You cannot remove protection from a Word document that requires a password except by using the password. You can, however, create a new document from the protected one and save it without password protection. You will first have to get the document open. This demands workarounds that don’t always work or, in some cases, can become complicated. There are also services and tools designed to “unlock” documents but these often come with a financial cost.
Types of Protection and Versions of Word
Determine what kind of protection you are dealing with and what version of Word you are using. Protection can be “read only,” which means the document cannot be modified. On the other hand, it may be locked, meaning it cannot be opened. When this is used, the file cannot be accessed without the password. If you lose the password, Word has no option for recovering it.
You will find the security options that allow for these protections in different areas of the Word program depending on which version of Word you are using, such as Word 2003, Word 2007 or Word 2008 for Macs. Approaches to unprotecting the document will differ depending on the version you are using.

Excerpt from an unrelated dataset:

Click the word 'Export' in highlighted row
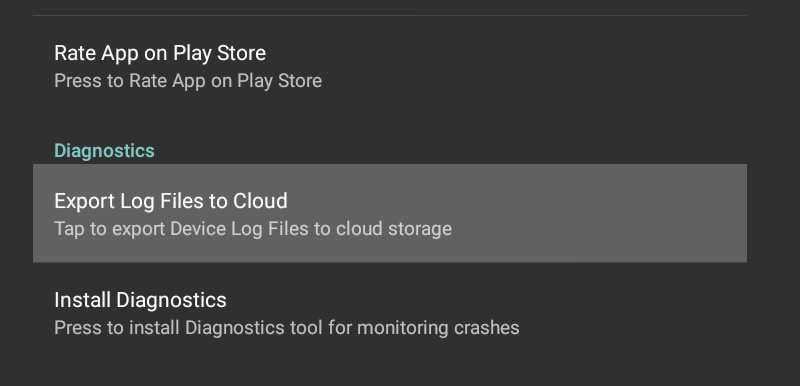Screen dimensions: 800x386 [85, 201]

If a document is “read only,” simply copy and paste it into a new document, either a new Word file or another text program such as Notepad. The document you create won’t be restricted. If the document itself is password protected, try opening it as “read only” and following the steps for creating a new document.

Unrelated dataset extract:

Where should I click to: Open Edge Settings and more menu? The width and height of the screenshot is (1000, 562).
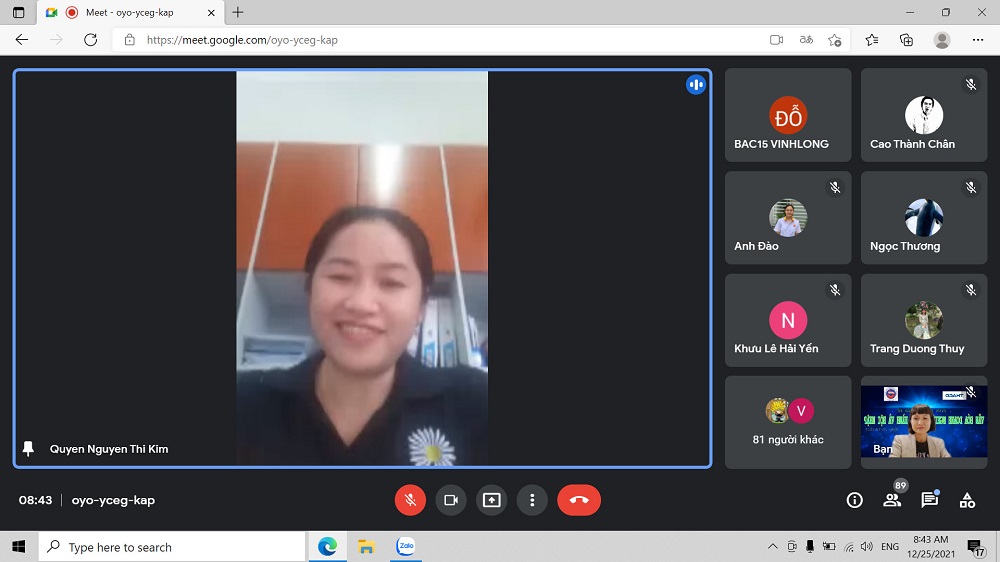(x=978, y=40)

Try highlighting the document, right-clicking and using “Open with.” Choose a text editor. In some cases, this will open the document. If the document is open but still has password protection, try saving it in .rtf or web (.htm, .html) format. This can remove the protection (because it is now a new document). Keep in mind the file is now in those formats and will need to be saved as new Word document. Also remember that opening files in this way, especially when done as a web page, can cause the document to lose or change the formatting and layout.